### Questions
- 1) According to the SEDGES passage, which work discusses the first results with the coupled PlaSim-SEDGES model?
- 2) Please extend the SEDGES passage with one further paragraph that picks up after its last sentence.

Reading passage: Begin

It is important to realize that this paper has focused on SEDGES forced offline, i.e., not fully integrated into a climate or Earth system model. While a stand-alone evaluation against present-day observations or in comparison with other models is not sufficient to make firm statements on how SEDGES would perform in a coupled mode, it is beyond the scope of this paper to evaluate SEDGES within a coupled climate or Earth system model. Nevertheless, the performance of SEDGES in a coupled system will need careful evaluation. First results with the coupled PlaSim-SEDGES model are discussed in Paiewonsky (2017). In general, it is to be expected that coupling may exacerbate or reduce biases present in the offline mode of SEDGES that has been evaluated in this paper. For example, the aforementioned ET biases that SEDGES has (Sect. 5.6) are likely to be diminished through a long-known negative feedback (e.g., Sato et al., 1989): excessive ET moistens and stabilizes the boundary layer which reduces the specific humidity difference between the surface and the lower atmosphere (lowers the Δq and increases the r_a in Eq. 7), thus reducing ET and thus feeding back negatively onto the original positive ET bias. On the other hand, there are two notable positive feedbacks that may occur in coupled mode. First, the positive snow-free surface albedo bias in the high Arctic in SEDGES (e.g., see July in Fig. 4) may feed back positively in these regions and worsen the initial bias by cooling the surface, thus reducing productivity, thus reducing soil organic carbon, and thus increasing the surface albedo. Second, through another albedo mechanism in boreal spring (the forest–tundra snow albedo feedback, e.g., Bonan et al., 1992; Foley et al., 1994), the high albedo bias in northern Siberia'a forest–tundra woodland zones would be expected to lead to additional cooling in this region, thus further reducing productivity, thus decreasing biomass, and thus increasing the snow-covered surface albedo, resulting in an exacerbation of the initial positive albedo bias in this region.

Reading passage: End
Data excerpts: Begin

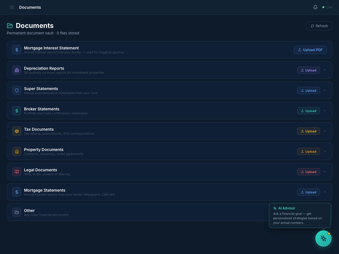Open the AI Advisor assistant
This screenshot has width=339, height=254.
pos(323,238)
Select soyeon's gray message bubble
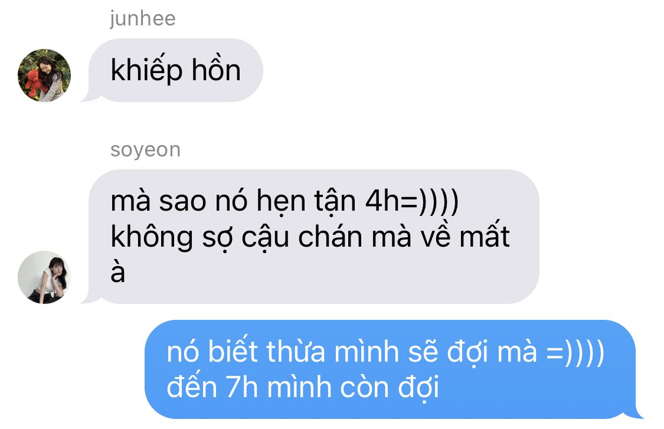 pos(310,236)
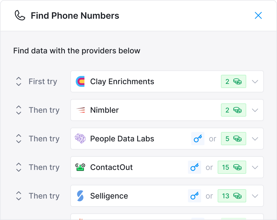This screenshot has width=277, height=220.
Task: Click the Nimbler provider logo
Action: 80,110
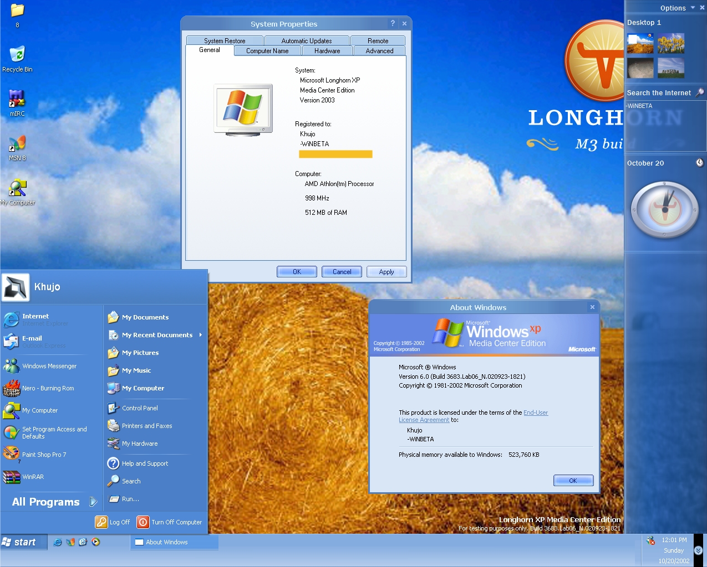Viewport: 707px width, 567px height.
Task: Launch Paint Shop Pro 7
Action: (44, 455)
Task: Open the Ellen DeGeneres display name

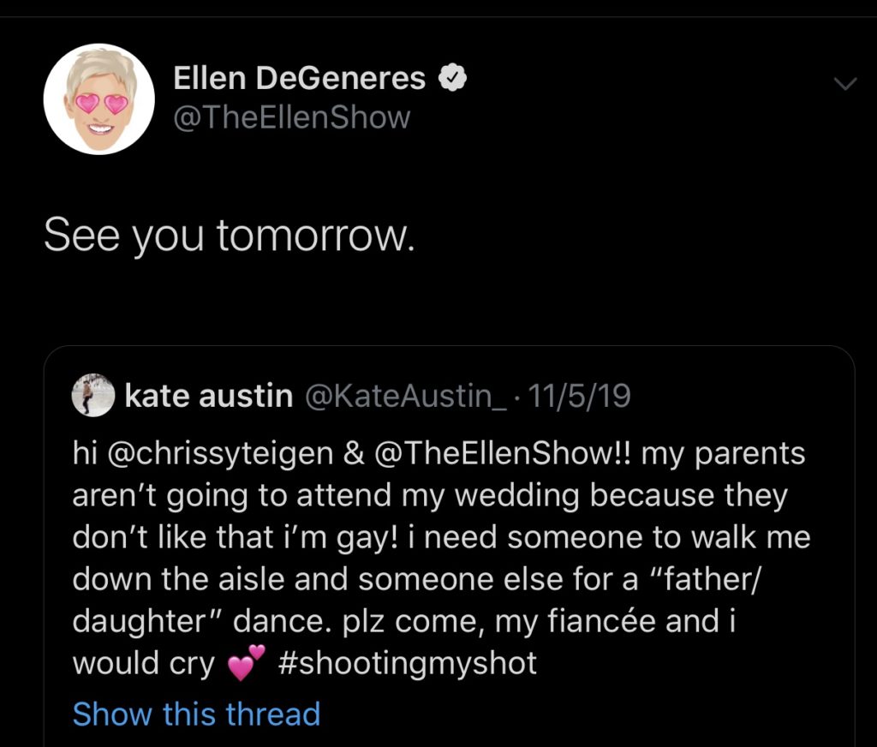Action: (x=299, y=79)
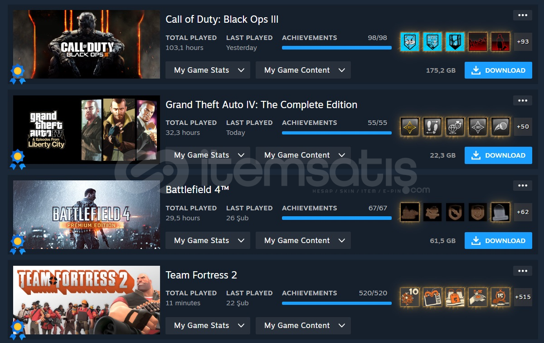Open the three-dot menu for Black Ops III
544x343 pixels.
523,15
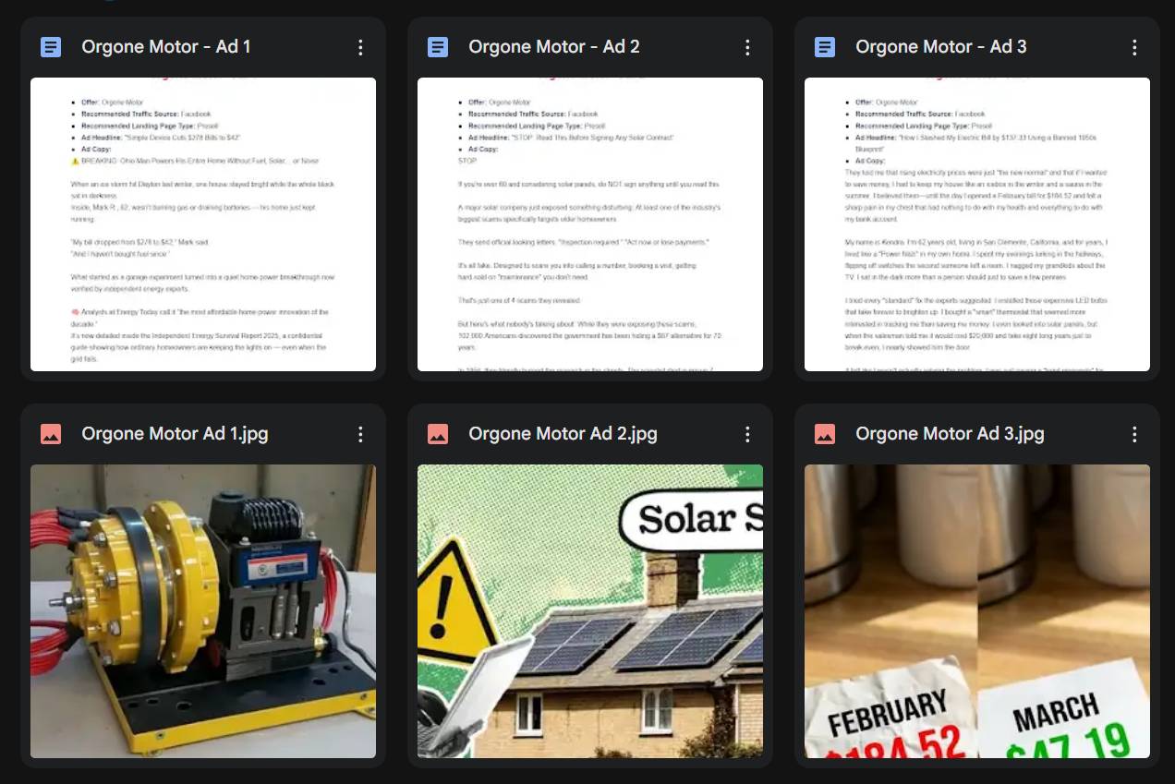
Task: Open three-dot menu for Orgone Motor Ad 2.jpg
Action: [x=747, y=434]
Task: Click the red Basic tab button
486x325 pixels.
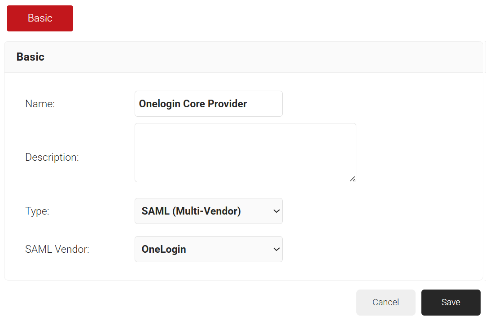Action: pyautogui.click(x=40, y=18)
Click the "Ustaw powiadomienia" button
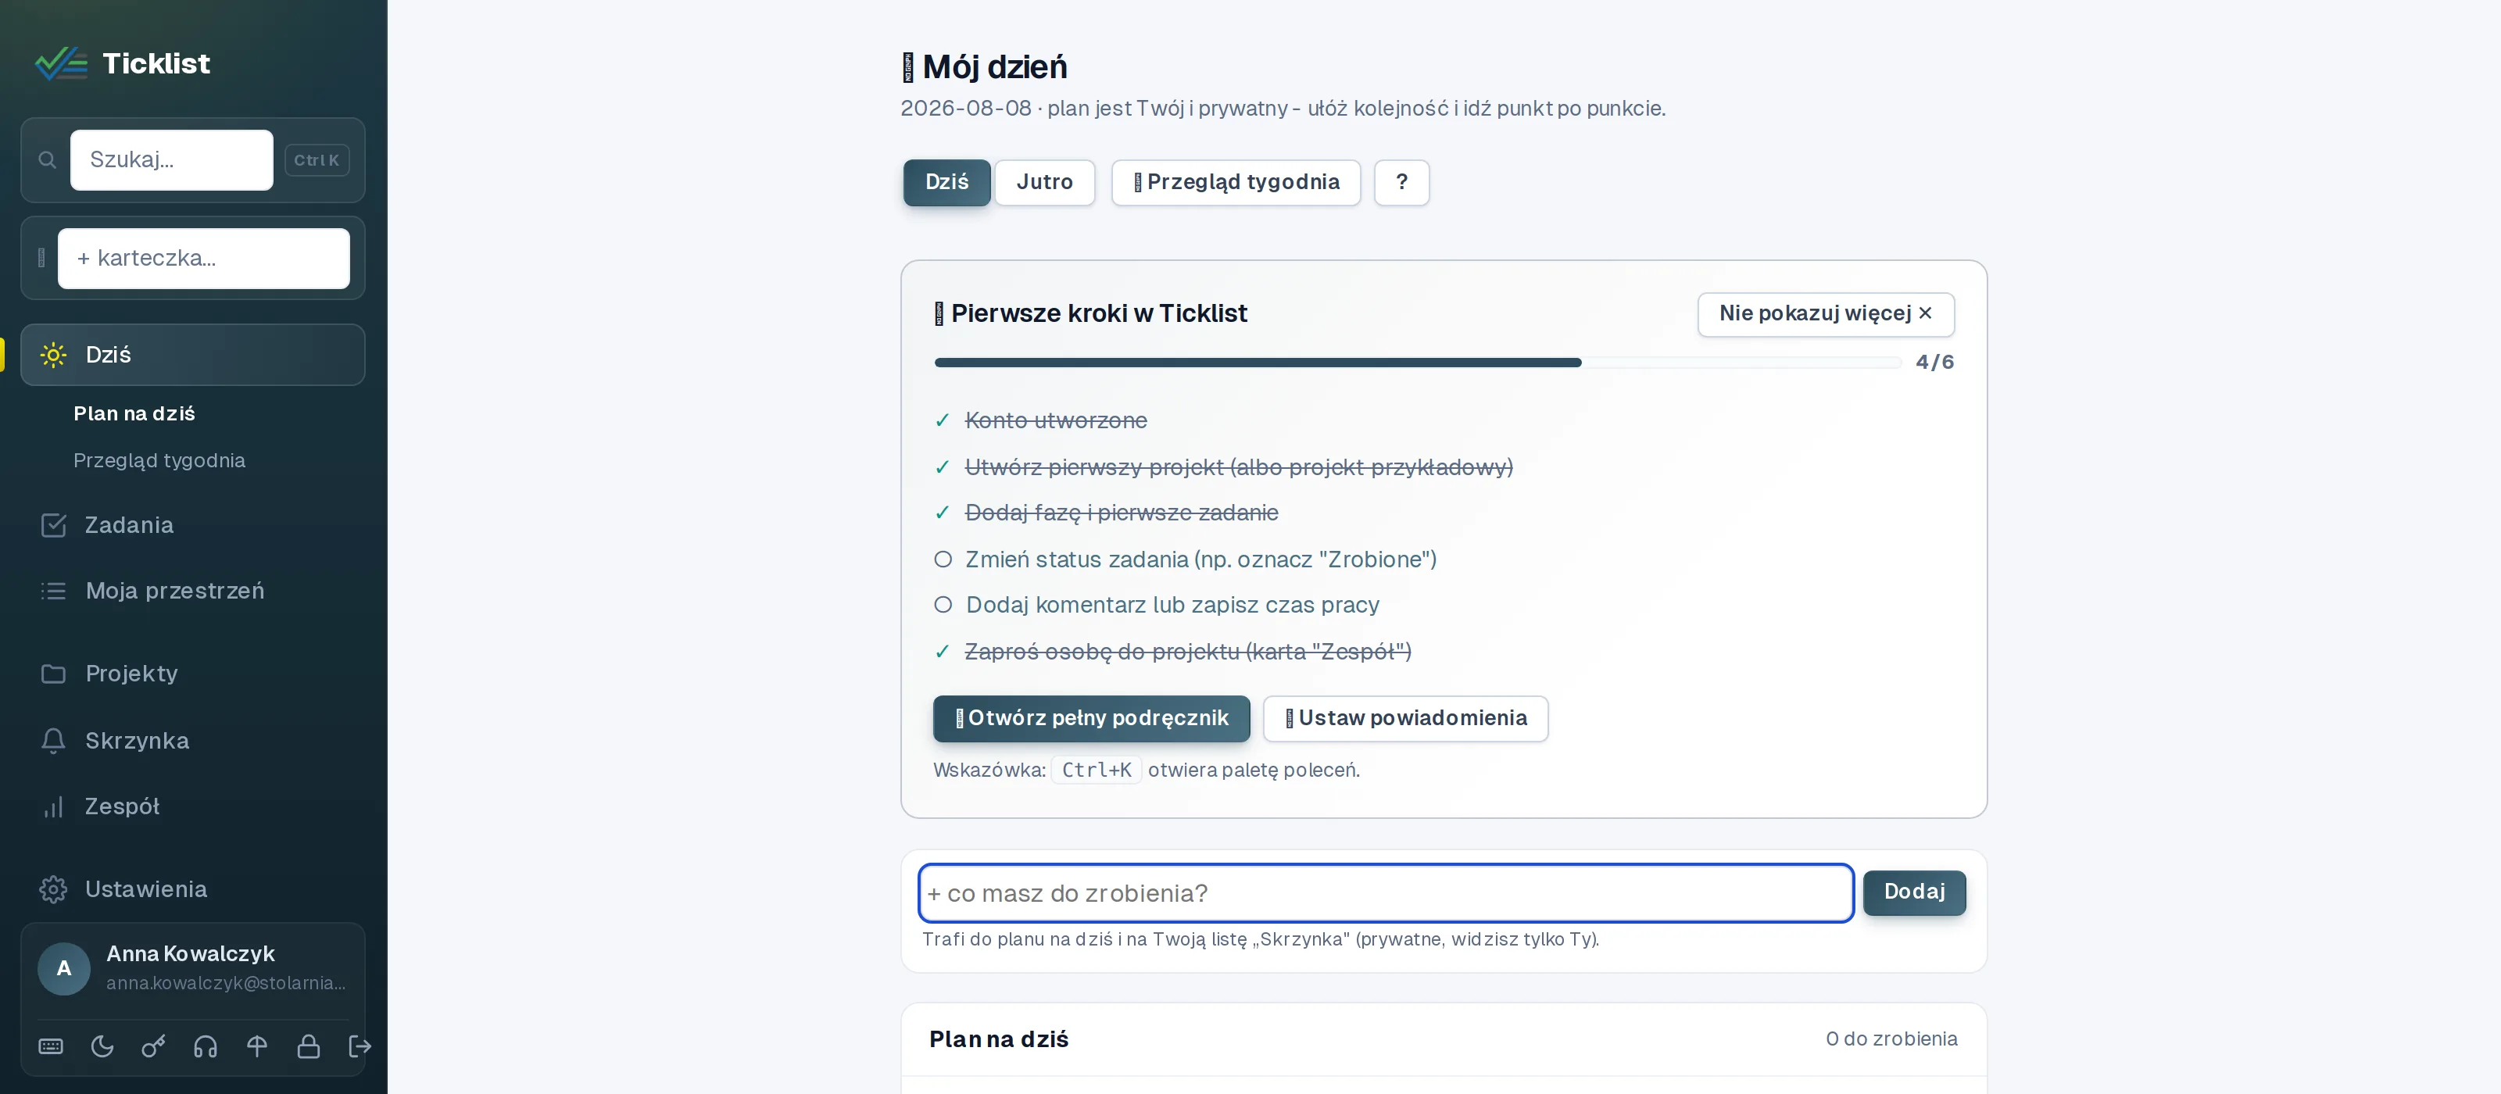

Data excerpts: End

### Task-by-task results
- 1) Paiewonsky (2017).

- 2)
For its level of complexity, SEDGES and the land surface framework which it presupposes have the advantages of a flexible time step, canopy control over transpiration, transpiration that is fully coupled to photosynthesis, and vegetative productivity that depends on light and not just temperature and moisture. The short time step option permits SEDGES to be incorporated into models that resolve the diurnal cycle. Because of these strengths, we expect SEDGES to have advantages over vegetation models of similar complexity in simulating vegetation, primary productivity, and transpiration in past geological warm periods in regions that receive little sunlight (e.g., the Eocene Arctic; Maxbauer et al., 2014, and references within) and in simulating cloud–vegetation feedbacks in all eras. The SEDGES framework uses photosynthetic-driven stomatal control over evapotranspiration, which is critical when studying hydrological changes on land under altered atmospheric CO₂ concentrations, including anthropogenically induced warming scenarios (Betts et al., 2007).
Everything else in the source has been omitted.